Islamist inmates at two other prisons, Suwaiqa and Qafqafa, also rioted in response to the developments at Juwaida, but Jordanian officials said they were “minor disturbances” that were quickly brought under control. [source]


  • Nas: Do you think that murderers and terrorists are political prisoners? They definately are not. Moreover, if these events happened in more than one place, then one should conclude that they were coordinated and not spontaneous. If this conclusion is correct, I would hesitate to conclude that it has to do with prisoner abuse, as you suggest.

  • Big K, “Do you think that murderers and terrorists are political prisoners?” I never said that they were. There are many prisoners in prison for different reasons.
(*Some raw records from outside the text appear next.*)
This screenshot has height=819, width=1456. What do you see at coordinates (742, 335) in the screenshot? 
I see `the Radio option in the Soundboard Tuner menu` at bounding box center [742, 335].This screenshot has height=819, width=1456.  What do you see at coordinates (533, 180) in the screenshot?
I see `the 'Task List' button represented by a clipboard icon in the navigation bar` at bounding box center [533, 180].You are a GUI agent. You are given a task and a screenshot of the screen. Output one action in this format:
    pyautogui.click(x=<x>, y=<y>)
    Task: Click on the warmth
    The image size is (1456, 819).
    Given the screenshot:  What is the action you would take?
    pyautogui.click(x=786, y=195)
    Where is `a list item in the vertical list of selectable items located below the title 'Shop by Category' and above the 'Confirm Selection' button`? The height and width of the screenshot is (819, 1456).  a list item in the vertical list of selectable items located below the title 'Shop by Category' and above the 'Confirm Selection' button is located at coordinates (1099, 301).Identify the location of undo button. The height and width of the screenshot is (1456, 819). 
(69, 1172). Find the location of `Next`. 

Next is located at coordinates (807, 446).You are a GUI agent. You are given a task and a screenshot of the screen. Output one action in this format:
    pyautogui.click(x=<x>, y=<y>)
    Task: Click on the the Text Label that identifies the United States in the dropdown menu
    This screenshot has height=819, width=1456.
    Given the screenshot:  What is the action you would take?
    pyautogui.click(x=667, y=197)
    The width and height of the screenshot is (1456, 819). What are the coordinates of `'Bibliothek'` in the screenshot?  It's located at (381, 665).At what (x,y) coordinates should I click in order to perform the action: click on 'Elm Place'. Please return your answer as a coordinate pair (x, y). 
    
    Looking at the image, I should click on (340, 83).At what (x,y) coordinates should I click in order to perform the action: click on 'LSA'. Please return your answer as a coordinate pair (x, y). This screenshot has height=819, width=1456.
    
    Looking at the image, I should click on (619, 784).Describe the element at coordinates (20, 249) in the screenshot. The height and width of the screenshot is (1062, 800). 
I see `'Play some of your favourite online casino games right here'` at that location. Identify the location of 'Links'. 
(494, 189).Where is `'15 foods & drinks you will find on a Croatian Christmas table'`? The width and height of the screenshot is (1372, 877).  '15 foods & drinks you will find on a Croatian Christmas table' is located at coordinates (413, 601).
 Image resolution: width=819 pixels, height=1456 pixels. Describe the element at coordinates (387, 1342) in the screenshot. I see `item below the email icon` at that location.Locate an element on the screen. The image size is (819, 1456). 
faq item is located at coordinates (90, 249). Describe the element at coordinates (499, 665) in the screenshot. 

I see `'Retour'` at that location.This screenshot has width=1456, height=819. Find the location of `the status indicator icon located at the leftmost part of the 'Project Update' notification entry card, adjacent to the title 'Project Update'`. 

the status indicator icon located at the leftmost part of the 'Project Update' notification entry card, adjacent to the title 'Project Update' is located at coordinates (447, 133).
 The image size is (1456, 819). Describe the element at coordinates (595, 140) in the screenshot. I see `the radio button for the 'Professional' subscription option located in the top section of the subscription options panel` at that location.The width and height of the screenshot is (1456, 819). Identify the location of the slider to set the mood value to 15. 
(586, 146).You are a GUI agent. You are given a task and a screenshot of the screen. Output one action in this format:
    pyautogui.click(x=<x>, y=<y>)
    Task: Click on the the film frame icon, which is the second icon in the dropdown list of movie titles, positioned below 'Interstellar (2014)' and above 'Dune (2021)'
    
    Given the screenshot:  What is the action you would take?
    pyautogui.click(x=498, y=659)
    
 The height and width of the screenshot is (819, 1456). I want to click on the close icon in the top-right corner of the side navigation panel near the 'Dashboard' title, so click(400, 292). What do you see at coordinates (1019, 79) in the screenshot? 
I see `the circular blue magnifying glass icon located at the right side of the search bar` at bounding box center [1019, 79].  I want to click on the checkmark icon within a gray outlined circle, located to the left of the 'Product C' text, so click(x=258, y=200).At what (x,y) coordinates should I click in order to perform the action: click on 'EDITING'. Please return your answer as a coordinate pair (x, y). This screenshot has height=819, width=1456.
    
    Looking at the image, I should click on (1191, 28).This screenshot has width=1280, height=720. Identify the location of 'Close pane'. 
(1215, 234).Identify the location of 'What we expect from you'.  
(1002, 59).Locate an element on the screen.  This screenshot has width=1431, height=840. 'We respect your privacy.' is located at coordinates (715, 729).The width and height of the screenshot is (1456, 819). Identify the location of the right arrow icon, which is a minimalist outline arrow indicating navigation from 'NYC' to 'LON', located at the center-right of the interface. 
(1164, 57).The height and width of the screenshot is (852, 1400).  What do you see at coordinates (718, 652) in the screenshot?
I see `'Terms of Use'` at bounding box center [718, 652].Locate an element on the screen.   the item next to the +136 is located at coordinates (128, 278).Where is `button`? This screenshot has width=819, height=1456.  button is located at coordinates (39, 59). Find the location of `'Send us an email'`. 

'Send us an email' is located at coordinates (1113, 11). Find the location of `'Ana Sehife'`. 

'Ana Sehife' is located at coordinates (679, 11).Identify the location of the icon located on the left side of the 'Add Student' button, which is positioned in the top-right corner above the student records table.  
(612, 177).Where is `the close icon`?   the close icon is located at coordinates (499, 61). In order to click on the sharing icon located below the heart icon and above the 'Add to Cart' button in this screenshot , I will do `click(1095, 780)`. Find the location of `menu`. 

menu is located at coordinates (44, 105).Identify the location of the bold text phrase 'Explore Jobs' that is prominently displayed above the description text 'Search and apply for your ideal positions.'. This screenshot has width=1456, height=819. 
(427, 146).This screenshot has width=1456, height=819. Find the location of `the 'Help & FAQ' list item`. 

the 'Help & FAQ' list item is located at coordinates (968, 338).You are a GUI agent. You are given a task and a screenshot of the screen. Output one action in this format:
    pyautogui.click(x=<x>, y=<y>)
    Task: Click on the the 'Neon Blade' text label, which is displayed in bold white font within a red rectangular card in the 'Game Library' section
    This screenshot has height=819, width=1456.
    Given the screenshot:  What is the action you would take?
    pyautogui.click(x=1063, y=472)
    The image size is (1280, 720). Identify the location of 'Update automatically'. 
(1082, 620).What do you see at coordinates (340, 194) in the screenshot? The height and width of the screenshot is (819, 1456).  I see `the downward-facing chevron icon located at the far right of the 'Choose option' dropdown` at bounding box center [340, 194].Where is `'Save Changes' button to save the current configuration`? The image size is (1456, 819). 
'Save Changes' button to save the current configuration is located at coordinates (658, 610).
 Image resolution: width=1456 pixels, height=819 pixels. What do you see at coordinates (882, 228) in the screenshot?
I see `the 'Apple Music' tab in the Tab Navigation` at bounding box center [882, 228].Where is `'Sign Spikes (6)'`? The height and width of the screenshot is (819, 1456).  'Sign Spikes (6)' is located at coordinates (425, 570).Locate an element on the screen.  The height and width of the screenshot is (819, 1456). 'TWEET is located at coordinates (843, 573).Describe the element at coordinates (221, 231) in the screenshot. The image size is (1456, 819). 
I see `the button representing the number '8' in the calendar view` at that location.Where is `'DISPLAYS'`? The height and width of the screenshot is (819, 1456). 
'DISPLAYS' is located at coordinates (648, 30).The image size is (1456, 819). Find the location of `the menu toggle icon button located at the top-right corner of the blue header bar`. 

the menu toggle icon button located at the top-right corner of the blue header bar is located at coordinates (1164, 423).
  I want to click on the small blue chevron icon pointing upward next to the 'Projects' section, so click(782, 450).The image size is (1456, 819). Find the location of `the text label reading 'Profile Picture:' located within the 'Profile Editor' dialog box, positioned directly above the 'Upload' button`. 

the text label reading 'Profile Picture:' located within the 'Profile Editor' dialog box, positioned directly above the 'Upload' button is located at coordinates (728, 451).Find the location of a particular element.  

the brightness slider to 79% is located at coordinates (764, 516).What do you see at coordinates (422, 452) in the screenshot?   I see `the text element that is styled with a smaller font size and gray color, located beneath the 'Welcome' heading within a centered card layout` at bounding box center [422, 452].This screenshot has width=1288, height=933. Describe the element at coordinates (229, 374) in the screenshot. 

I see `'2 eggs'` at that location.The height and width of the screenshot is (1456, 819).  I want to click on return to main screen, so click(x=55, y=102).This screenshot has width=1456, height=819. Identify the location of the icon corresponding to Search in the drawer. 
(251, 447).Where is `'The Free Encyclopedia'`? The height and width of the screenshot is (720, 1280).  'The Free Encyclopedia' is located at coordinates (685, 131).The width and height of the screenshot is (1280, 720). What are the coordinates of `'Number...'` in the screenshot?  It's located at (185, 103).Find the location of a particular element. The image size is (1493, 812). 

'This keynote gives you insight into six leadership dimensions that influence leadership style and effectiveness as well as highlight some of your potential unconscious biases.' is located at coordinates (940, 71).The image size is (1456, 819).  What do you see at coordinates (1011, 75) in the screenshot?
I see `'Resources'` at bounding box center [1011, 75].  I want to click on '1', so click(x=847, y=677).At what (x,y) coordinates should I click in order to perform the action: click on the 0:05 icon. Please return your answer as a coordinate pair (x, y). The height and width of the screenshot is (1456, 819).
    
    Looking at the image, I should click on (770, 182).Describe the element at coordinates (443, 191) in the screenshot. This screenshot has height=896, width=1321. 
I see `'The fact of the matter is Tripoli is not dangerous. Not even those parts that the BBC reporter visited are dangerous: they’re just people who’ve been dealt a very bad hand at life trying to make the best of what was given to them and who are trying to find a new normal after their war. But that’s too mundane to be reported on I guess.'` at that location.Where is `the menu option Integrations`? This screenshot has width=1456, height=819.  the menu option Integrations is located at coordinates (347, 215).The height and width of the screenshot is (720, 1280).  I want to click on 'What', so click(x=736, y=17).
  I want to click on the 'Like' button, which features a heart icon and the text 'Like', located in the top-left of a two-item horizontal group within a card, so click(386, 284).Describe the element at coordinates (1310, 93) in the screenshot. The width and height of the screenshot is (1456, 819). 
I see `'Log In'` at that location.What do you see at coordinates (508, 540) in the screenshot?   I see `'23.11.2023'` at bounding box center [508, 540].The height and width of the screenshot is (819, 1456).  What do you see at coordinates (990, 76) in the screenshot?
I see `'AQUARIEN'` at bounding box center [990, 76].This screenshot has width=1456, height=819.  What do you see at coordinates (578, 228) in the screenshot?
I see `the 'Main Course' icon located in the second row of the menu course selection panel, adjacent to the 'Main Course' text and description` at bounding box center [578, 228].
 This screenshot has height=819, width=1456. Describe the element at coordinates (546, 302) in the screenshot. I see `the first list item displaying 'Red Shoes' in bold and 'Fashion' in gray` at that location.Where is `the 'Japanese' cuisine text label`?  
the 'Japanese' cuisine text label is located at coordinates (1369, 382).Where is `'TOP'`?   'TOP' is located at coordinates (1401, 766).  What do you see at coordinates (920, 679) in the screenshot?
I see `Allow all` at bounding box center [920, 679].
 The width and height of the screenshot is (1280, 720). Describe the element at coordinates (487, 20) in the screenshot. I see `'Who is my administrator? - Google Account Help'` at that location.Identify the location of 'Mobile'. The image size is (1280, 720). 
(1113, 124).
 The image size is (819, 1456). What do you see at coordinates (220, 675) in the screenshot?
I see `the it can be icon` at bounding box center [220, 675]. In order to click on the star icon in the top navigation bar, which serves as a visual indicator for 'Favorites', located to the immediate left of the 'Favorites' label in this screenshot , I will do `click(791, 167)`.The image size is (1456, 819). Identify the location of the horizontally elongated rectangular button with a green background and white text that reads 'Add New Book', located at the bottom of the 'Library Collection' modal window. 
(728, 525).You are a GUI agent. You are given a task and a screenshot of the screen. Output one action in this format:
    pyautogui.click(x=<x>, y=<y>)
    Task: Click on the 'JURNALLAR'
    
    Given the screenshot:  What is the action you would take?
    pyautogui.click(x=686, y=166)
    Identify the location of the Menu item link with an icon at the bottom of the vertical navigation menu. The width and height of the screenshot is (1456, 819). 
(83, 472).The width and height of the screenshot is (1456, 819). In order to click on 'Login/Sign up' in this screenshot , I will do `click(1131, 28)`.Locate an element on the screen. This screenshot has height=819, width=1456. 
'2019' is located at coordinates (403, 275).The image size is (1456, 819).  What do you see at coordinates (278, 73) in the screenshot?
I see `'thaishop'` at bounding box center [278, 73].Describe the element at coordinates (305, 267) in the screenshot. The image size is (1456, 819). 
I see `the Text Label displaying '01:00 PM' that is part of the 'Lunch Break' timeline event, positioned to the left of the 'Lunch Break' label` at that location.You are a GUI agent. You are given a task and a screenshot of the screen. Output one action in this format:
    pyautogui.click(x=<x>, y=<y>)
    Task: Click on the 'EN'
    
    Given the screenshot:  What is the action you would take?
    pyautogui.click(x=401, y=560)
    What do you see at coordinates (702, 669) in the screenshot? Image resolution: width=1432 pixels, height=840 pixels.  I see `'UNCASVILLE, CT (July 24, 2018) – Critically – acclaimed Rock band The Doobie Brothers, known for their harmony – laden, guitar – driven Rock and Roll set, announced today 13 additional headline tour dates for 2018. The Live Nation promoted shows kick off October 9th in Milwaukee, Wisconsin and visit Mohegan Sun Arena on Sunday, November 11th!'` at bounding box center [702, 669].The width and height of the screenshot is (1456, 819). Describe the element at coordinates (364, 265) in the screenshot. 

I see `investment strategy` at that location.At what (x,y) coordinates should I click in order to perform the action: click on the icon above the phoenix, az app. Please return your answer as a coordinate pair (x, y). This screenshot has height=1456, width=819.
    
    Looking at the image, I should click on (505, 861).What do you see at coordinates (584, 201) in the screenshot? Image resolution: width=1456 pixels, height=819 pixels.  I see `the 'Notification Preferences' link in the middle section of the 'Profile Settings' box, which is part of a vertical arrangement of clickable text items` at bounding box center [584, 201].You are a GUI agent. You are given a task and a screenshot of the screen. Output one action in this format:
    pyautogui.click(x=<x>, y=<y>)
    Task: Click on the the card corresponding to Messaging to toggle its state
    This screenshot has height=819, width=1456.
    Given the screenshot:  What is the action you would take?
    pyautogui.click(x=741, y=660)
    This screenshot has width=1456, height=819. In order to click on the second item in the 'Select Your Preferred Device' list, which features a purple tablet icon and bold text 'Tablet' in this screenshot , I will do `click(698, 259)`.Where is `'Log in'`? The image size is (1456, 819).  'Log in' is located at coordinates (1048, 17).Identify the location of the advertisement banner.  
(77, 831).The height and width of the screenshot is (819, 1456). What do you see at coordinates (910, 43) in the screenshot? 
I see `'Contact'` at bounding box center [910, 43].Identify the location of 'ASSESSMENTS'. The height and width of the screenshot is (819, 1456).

While we might be able to say that most have done something to be there, we cannot ignore the fact that many were never tried.

    as for the spontaniety, yes it does suggest coordination, whether that means prisoner abuse isnt for sure. it might suggest planning between islamist prisoners who seem to be at the center of this thing at this point in time.

  • thanks for this, linked the stuff on my page. Whatever their crimes, people should have fair trials, which are not exactly “all over the place” in Jordan… Nice blog btw.

  • A question is raised: Do you think that murderers and terrorists are political prisoners?

    This poses three further questions:
    1.- What’s the definition of murderer?
    2.- What’s the definition of terrorist?
    3.- What’s the definition of political prisoner?

    Before you think this is sofistry, consider that every one of these three questions has evolved through time, and in some respects, it’s a matter of judgement (political, ethical, otherwise). Murder is a loaded word. If I kill in self-defense, for instance, I may not be regarded a murderer, but I’ve killed someone. If we take a biased, but relevant, source of ethical judgement, one of the Ten commandements says “You shall not kill” — and not “You shall not murder”. Typically, every government has always disregarded it, when it comes to a war. Soldiers are specifically trained to kill other human beings, whatever their rationale.
    The German army in World War II had a sentence “Gott mit uns” written all over their garments. (That means “God is with us”). But most armies have an equivalent notion inscribed in their mind, whatever their definition of “god” might be — including secular armies (like the Soviet Red army), which did it for the good of the working class, or the Soviet state, or whatever.
    Terrorism is nowadays regarded as bad. However, during WWII, the OFFICIAL policy of both the British and US governments was that their massive bombardements over Germany and Japan and Italy were intended to terrorize the populace, to undermine support for their own governments.
    And finally the idea that if someone is declared a political prisoner, this is immediately some kind of endorsement for their views/actions, is simply preposterous.
    What it means it that the main reason for their being jailed is the political views they support. Most governments regard the advocacy of certain ideas as a criminal act. And in many cases this is specifically supported by legislation to that effect. Whether or not they also did something which can be otherwise regarded as “criminal” is a moot point.
    For example, throughout history, the advocacy of certain ideas has been regarded as a criminal act in and of itself — how many people have been put on a cross or burned to the stake, or simply jailed because of their support for “non-conformist” viewpoints?
    Where they political prisoners? Does it mean that those who went against them were wrong?
    I’d answer “mostly, yes” to both questions. But that’s not to say, that it’s ok to advocate every idea, and that any form of suppression of those who argue a particular idea is always wrong and anti-democratic.